Goal of the exercise: Quote everything from "Three categories of" down to "visit https://lexler.github.io/augmented-coding-patterns/ )" in the article below on process models for coding agents, word for word.

In the previous post, I argued that getting reliable output from a software development agent is fundamentally a problem of information provisioning — making the right knowledge available, at the right granularity, at the right moment. In this post, I extend on the challenge of reviewing agent output and become more concrete about what that looks like in practice – and why executable process models are one of the most underexplored mechanisms for addressing it.
Three categories of failure that undermine reliable agent output
The challenges that get in the way of reliable agent-based development fall into three broad categories. (For a general obstacle, pattern, and anti-patttern overview, visit https://lexler.github.io/augmented-coding-patterns/ )
Executable engineeing process models
An executable software engineering process is not a rigid workflow enforced by an automation engine. It is better understood as a guidance framework — one that supports engineers in working flexibly, deviating from the intended sequence when needed, while providing a path back to a compliant state. I prefer the term flow model to emphasize fluidity over rigidity.
A flow model consists of three core elements: instructions describing what to do at each step, concrete input artifacts or data that the agent needs to carry out that step, and quality checks that evaluate the completeness and correctness of the output before work continues.
This structure directly addresses each of the challenge categories described above.
Summarized: an executable process model functions as part of an outer harness. Its goal is to help the agent produce correct output as early as possible — with checks acting as sensors that allow automated retry and self-correction before human review.
Process modeling existed — but agents are what make it necessary
Software and systems engineering process modeling is not a new idea. It was proposed and explored in the 1990s, but never gained widespread traction in industry. Research conducted more recently found that engineering process modeling in enterprises tends to remain semi-formal at best. The reasons are not hard to find: executable process was often perceived as too constraining, and the value of doing it rigorously was not high enough to justify the effort when the knowledge lived in the heads of experienced developers who could fill in the gaps.
That calculus has changed. When agents are part of the development workflow, the knowledge can no longer live implicitly in anyone's head. It has to be externalized, structured, and available every time. Process modeling was a solution looking for a problem of sufficient scale. It may have found one.
There is also an important practical benefit to modeling process over artifact alone: agents and humans can work on the same artifacts seamlessly. When an agent gets stuck, the human stepping in has full access to the feedback the agent received. When a human prepares early-stage artifacts, the agent can take over to suggest refinements, run checks, or complete implementation and testing. The handoff works in both directions.

Material:
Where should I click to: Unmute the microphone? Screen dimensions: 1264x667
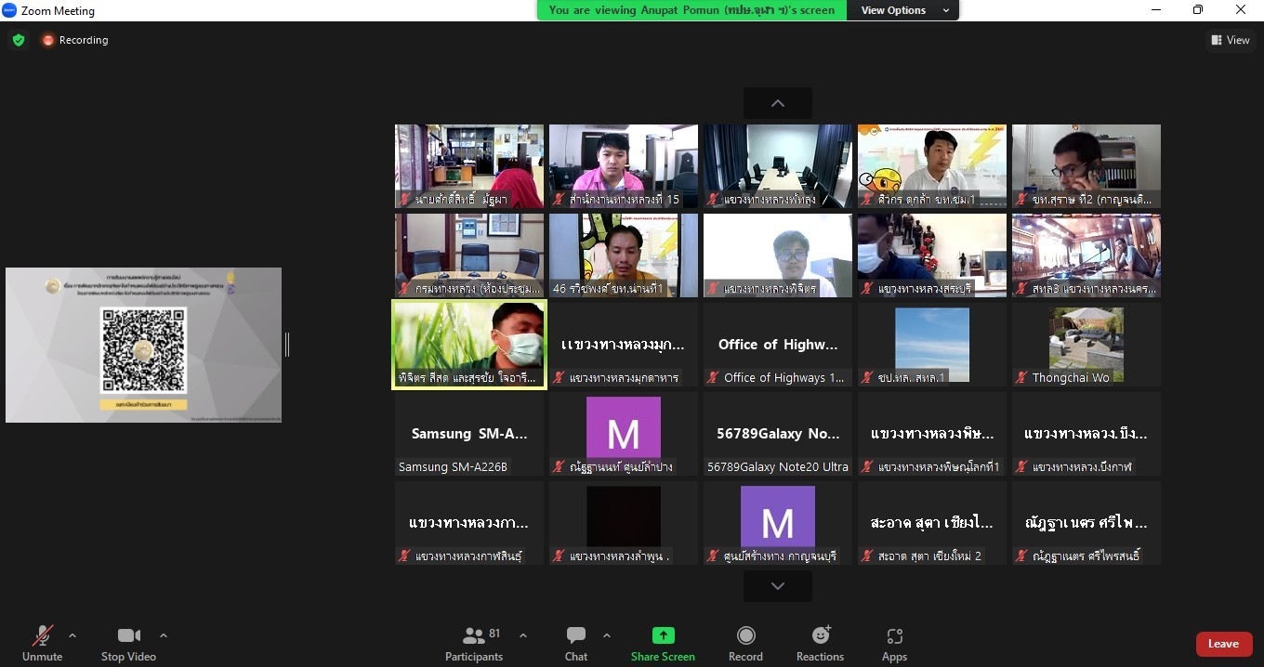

Result of this task:
Three categories of failure that undermine reliable agent output
The challenges that get in the way of reliable agent-based development fall into three broad categories. (For a general obstacle, pattern, and anti-patttern overview, visit https://lexler.github.io/augmented-coding-patterns/ )